- [PROBLEM DESCRIPTION]:
A word-for-word copy of the line containing "Click POMELOAGENCY in the review panel header" and every following line to the end of the data below is all the answer should hold.

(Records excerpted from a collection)
++++

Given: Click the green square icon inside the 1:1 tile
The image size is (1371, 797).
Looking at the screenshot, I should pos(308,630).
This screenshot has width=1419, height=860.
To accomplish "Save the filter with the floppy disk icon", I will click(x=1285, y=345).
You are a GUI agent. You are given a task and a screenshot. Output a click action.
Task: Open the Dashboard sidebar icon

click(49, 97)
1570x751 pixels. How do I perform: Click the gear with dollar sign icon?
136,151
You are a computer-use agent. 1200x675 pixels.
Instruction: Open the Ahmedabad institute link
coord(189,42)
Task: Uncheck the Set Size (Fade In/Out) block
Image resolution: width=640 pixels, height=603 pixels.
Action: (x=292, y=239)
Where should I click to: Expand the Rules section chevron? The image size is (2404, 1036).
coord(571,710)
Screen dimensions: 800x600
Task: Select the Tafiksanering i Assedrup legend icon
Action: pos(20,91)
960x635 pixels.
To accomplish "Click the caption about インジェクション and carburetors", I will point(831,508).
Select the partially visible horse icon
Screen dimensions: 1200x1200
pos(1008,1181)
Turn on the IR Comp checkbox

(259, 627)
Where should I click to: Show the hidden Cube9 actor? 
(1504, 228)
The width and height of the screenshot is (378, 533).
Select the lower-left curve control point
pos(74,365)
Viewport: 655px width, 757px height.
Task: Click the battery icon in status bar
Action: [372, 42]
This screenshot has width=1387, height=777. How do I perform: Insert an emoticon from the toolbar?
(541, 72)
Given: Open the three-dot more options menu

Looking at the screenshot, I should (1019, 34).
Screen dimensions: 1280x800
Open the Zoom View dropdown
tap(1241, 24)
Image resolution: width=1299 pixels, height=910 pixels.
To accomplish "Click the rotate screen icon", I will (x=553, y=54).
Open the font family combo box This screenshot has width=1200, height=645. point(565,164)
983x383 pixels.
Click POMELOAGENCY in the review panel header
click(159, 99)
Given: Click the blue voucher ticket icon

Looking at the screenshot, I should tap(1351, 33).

++++

- [TASK RESPONSE]:
Click POMELOAGENCY in the review panel header
click(159, 99)
Given: Click the blue voucher ticket icon

Looking at the screenshot, I should tap(1351, 33).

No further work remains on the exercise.